At the September 21, 2023 Conference of the Global Investigations Review, Principal Associate Deputy Attorney General Marshall Miller announced actions by the Department of Justice (“DOJ”) to further incentivize companies engaged in M&A to prioritize compliance. Miller affirmed that “acquiring companies should be rewarded—rather than penalized—when they engage in careful pre-acquisition diligence and post-acquisition integration to detect and remediate misconduct at the acquired company’s business.”[1] He noted that in practice, “… [Main Justice’s] Criminal Division has declined to take enforcement action against companies that have promptly and voluntarily self-disclosed misconduct uncovered in the mergers and acquisitions context and then remediated and cooperated with the Justice Department in prosecuting culpable individuals,” and that the DOJ “will be looking to apply that same approach Department-wide.”[2]
Miller explained that this “extension will highlight the critical importance of the compliance function having a prominent seat at the table in evaluating and de-risking M&A decisions.”[3] Thus, companies involved in M&A should focus on the role of their compliance group in reviewing compliance programs at target companies pre- and post-diligence, and should take advantage of the “safe harbor” of a declination to detect, remediate and (as necessary) report misconduct relating to acquired companies. In line with efforts to avoid deterring M&A activity, as expressed by DOJ officials in the past, Marshall specifically indicated that the DOJ “…will not treat as a recidivist any company with a proven track record of compliance that acquires a company with a history of compliance problems….”[4]
As we have noted in prior blogposts and alert memos,[5] in January 2023, the DOJ updated its Criminal Division Corporate Enforcement and Voluntary Self-Disclosure Policy to specifically address “M&A Due Diligence and Remediation” by instituting a presumption of a declination to prosecute misconduct when an acquiring company detects and voluntarily self-discloses an acquiree’s misconduct during the M&A process.[6] Moreover, the DOJ clarified that even if aggravating circumstances existed such that declination would not normally be available, an acquiring company that voluntarily self-discloses misconduct could still receive a declination.[7] And in March 2023, the DOJ updated its guidance in the Evaluation of Corporate Compliance Programs, noting with regard to “Mergers and Acquisitions” that pre- and post-M&A due diligence and integration must appropriately scrutinize targets, effectively enforce internal controls, and remediate misconduct at all levels of the organization.[8] In particular, the DOJ has recommended:
- Completing pre-acquisition due diligence that identifies misconduct or the risk of misconduct;
- Integrating the compliance function into the merger, acquisition and integration processes—a theme that was covered again in Miller’s speech;
- Monitoring and remediating misconduct or misconduct risks identified during due diligence;
- Implementing compliance policies and procedures at newly acquired entities;
- Conducting post-acquisition audits at newly acquired entities.[9]
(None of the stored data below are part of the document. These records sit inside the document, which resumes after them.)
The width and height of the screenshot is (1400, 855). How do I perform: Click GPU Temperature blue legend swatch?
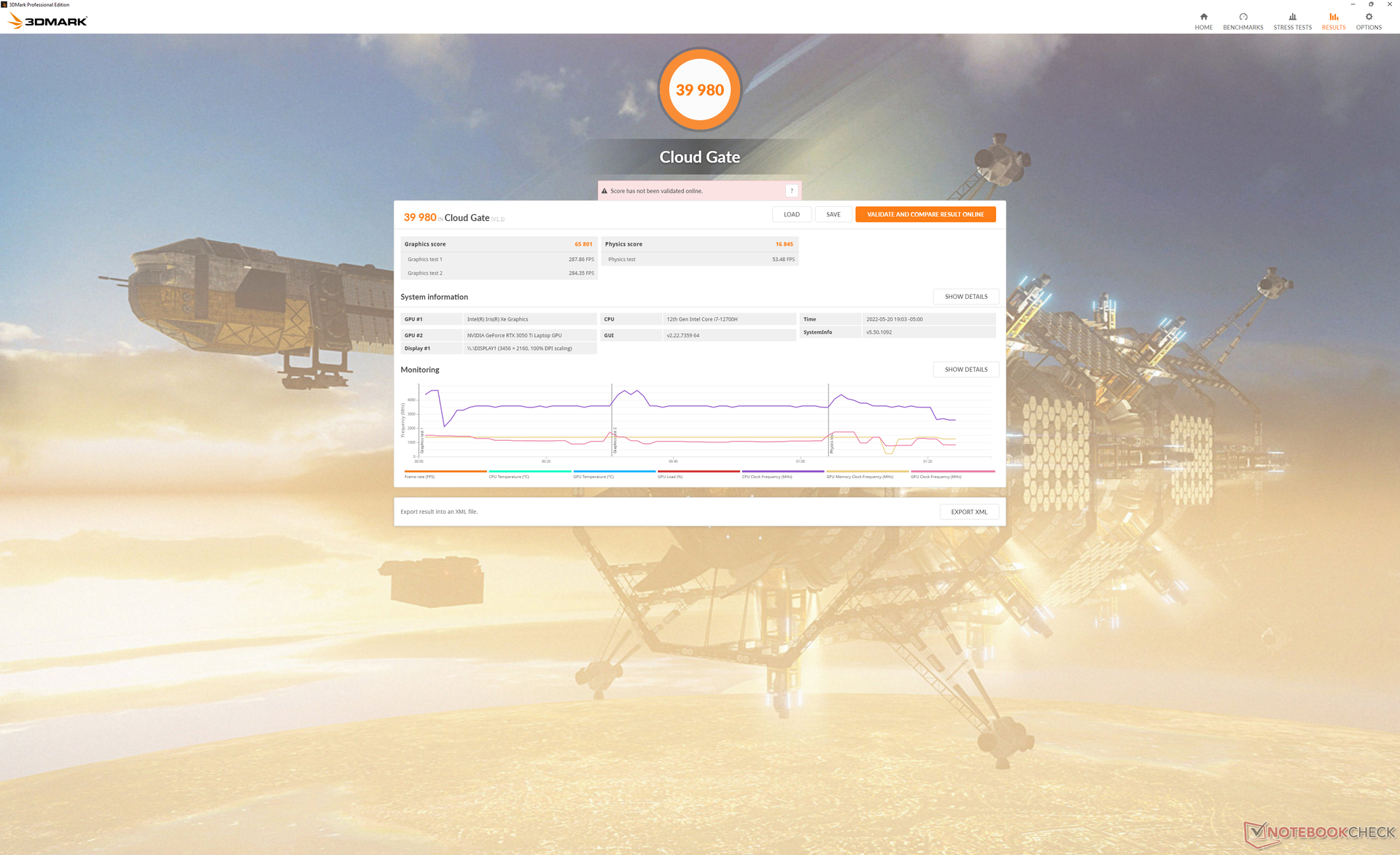614,472
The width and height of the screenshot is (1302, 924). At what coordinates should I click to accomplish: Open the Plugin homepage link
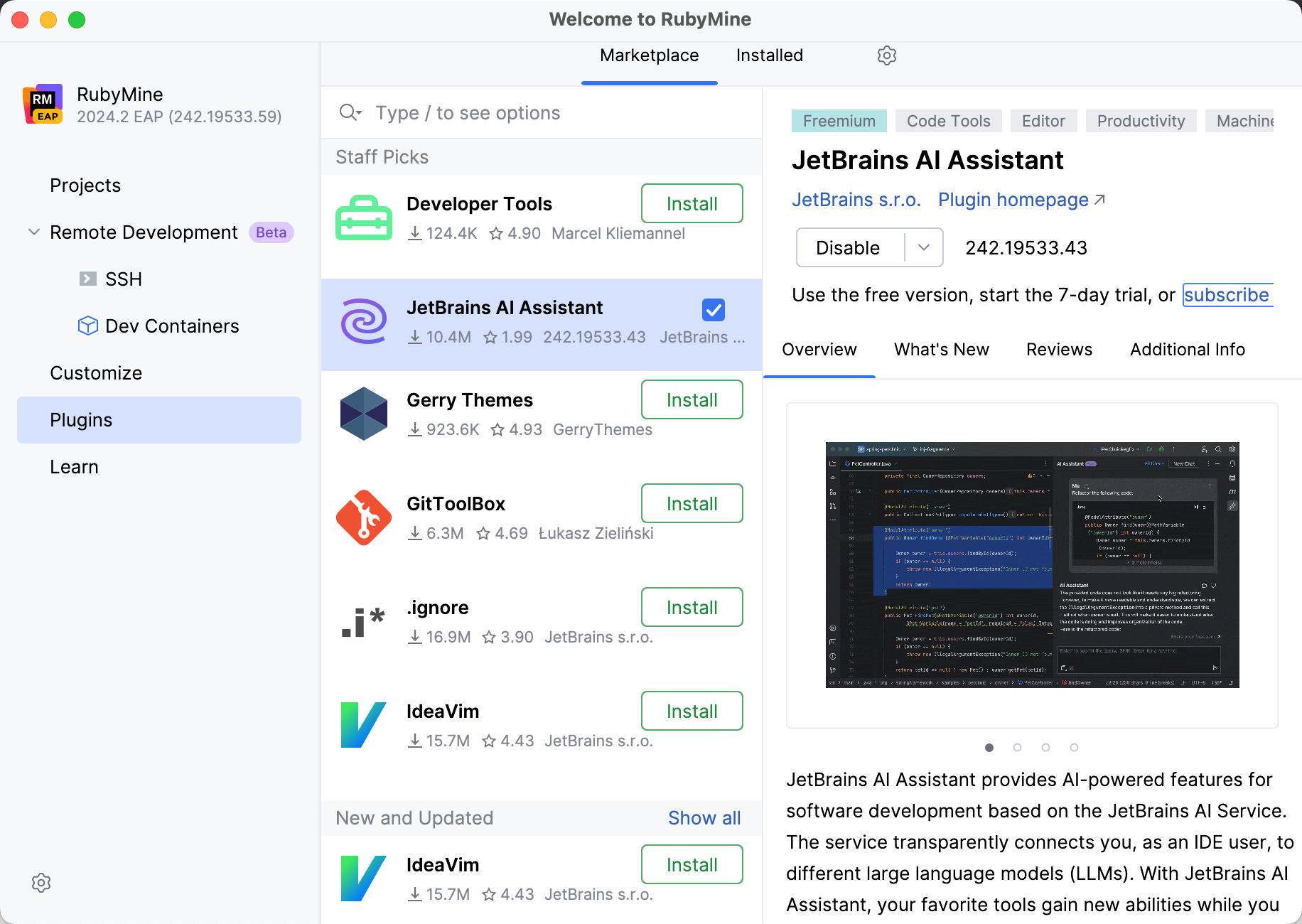point(1012,200)
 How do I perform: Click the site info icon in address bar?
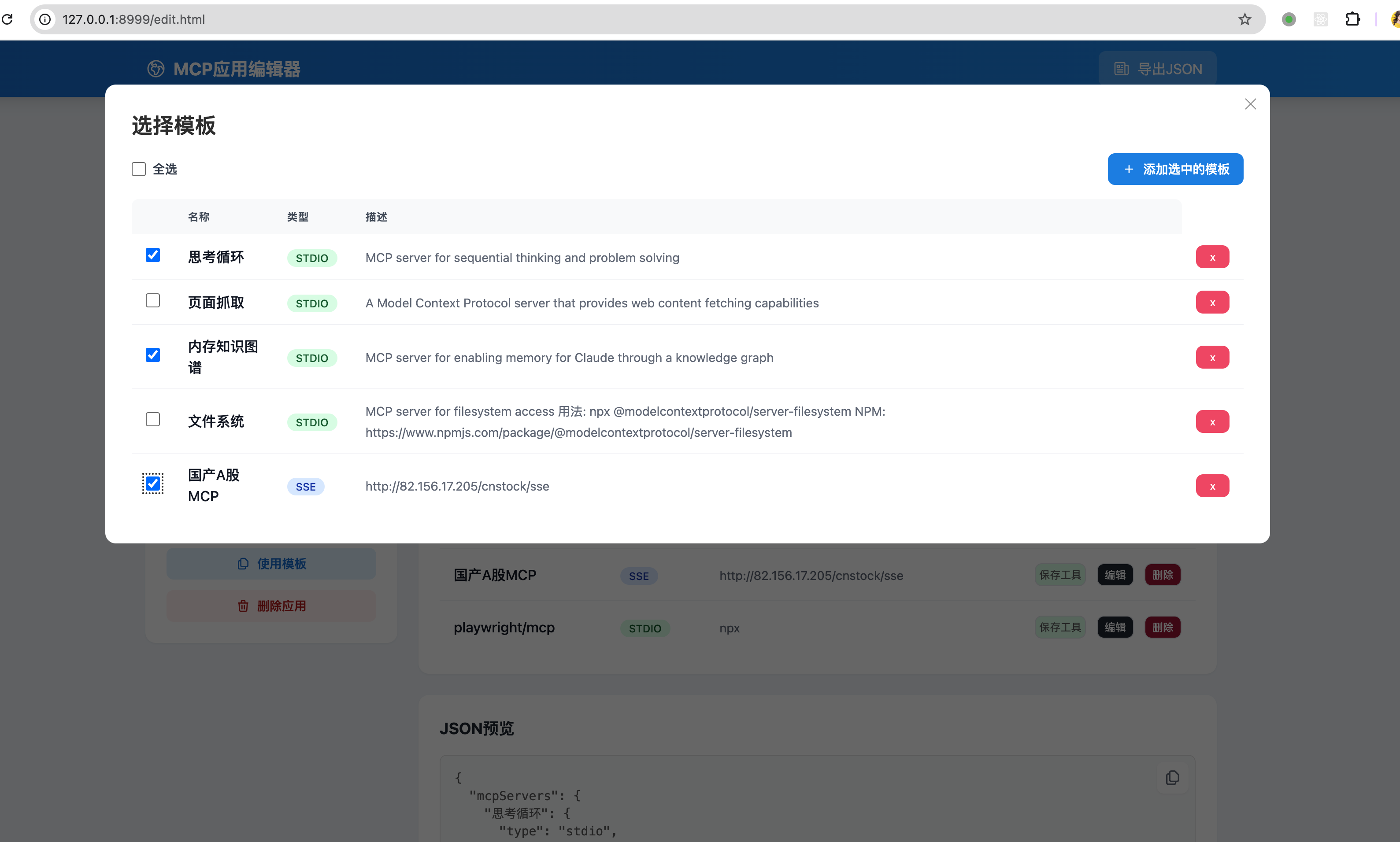45,19
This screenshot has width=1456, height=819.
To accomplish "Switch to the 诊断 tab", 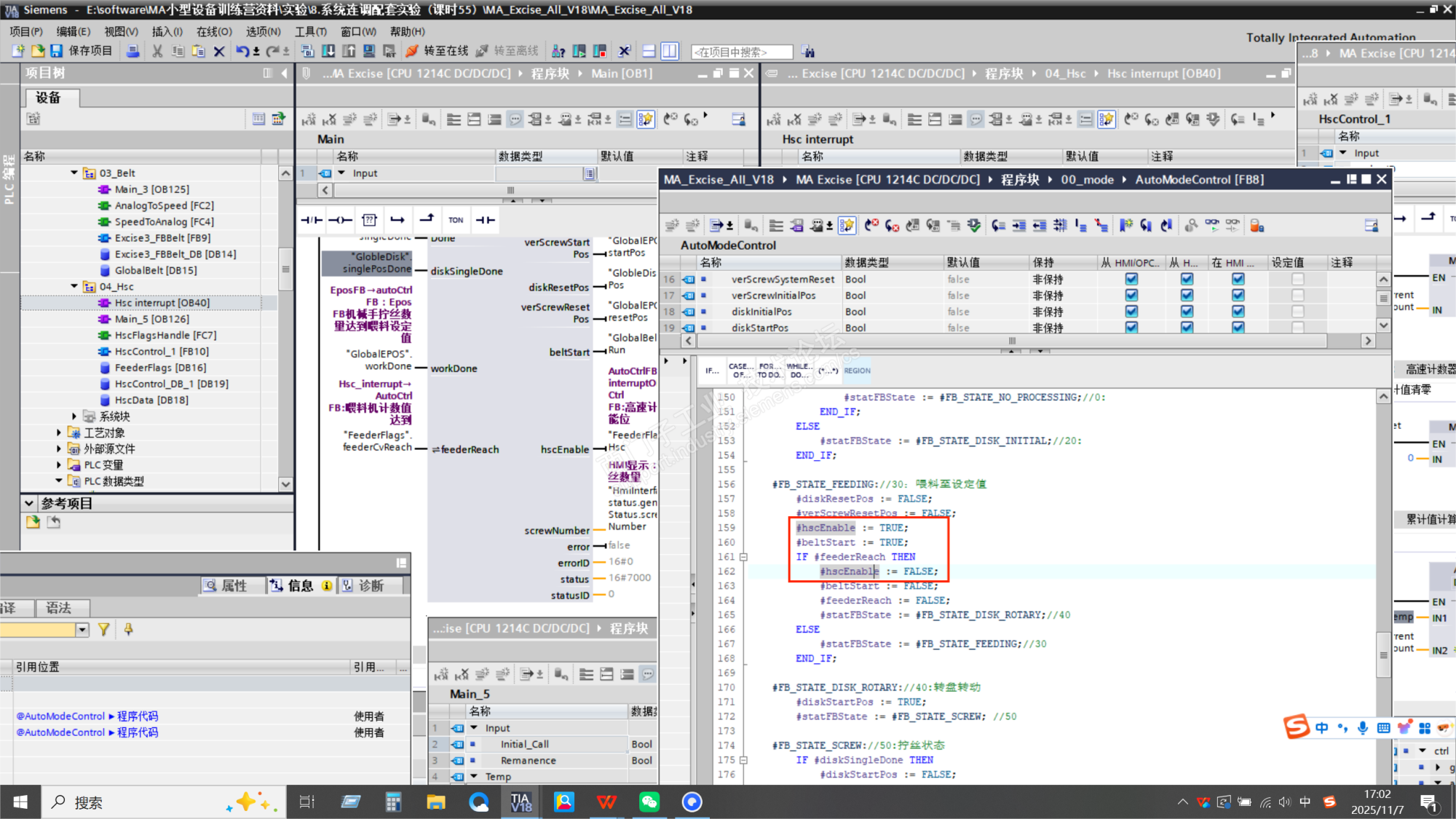I will coord(371,585).
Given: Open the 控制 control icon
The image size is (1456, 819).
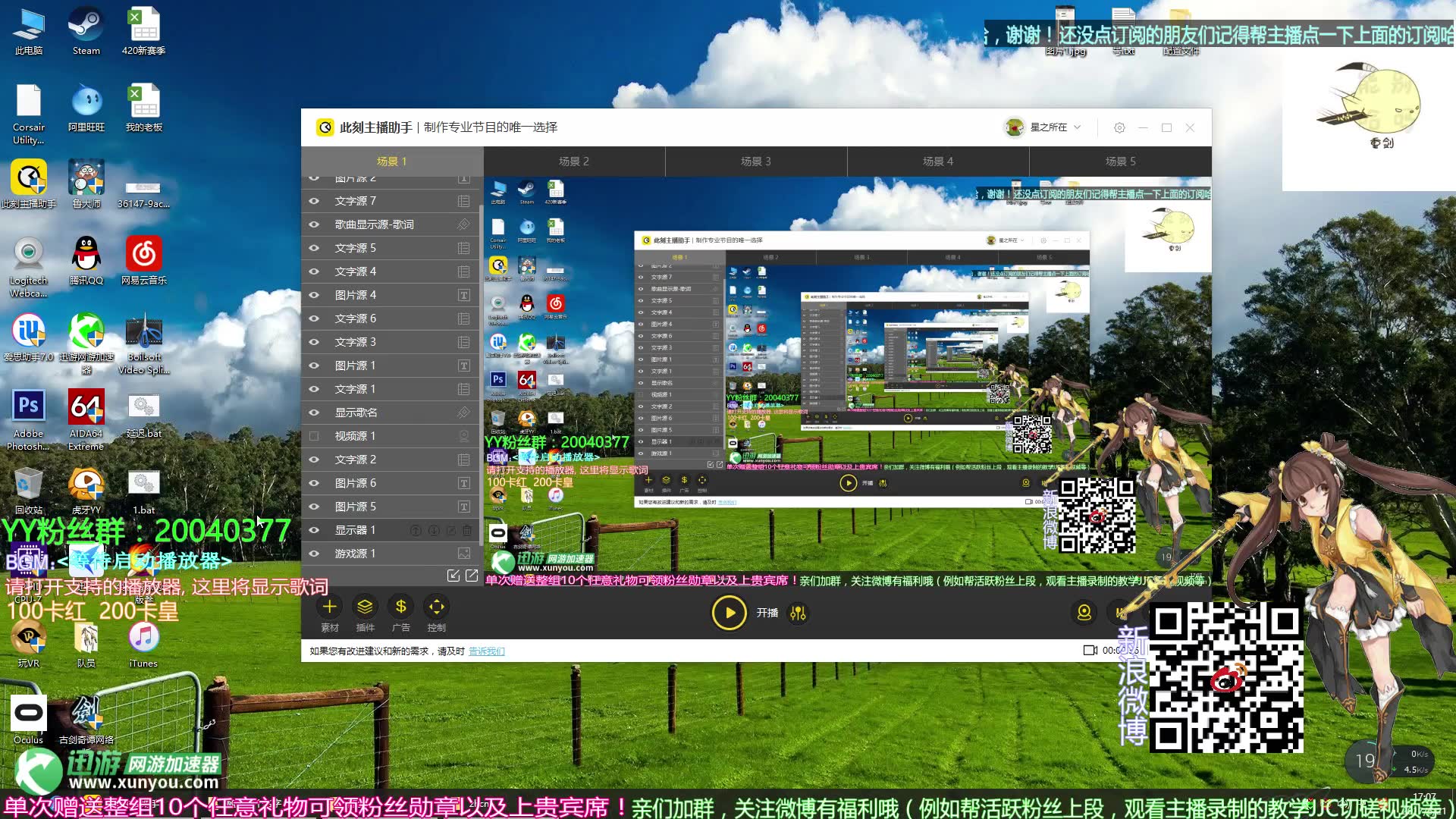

The prospect of additional guidance in light of the newly announced Voluntary Self-Disclosure Policy complements guidance from a 2008 Opinion Procedure Release that allowed an acquiror unable to complete pre-acquisition diligence to avoid an enforcement action based on any pre-acquisition FCPA violation by the acquiree, so long as the acquiror conducted post-acquisition due diligence and training, disclosed any prior or ongoing misconduct, and remediated the misconduct.[10] Moreover, recent DOJ settlements provide a roadmap to the Department’s current approach in the M&A context, with declinations in recent years reflecting DOJ’s endorsement of appropriate risk-based M&A due diligence and remediation where misconduct is identified.[11] For example, in March 2022, the DOJ declined to prosecute acquiror Marsh & McLennan Companies Inc. for FCPA violations due to bribery committed by acquiree Jardine Lloyd Thompson Group plc (“JLT”), because of JLT’s voluntary self-disclosure, cooperation and remediation, including disgorgement of $29,081,951.[12] Similarly, in December 2022, the DOJ declined to prosecute acquiror Safran S.A. for violations of the FCPA due to bribery committed by acquirees Monogram and EVAC, and highlighted Safran’s voluntary self-disclosure, full cooperation and remediation.[13] Safran also agreed to disgorge $17,159,753, consistent with the Corporate Enforcement Policy.[14] A similar approach is reflected in recent SEC settlements as well. In March 2023, the SEC reached a settlement with acquiror Flutter Entertainment plc, where acquiree The Stars Group had retained Russia-based third-party consultants without adequate due diligence or written contracts, and inaccurately recorded payments as lobbying fees in violation of the FCPA.[15] Flutter Entertainment settled the matter and agreed to pay $4,000,000 in sanctions as successor-in-interest to The Stars Group.[16] The Cease-and-Desist Order highlighted Flutter Entertainment’s remedial measures post-acquisition, including the enhancement of internal accounting controls, global compliance organization, and its policies and procedures regarding due diligence, use of third parties, and maintenance of adequate records.[17]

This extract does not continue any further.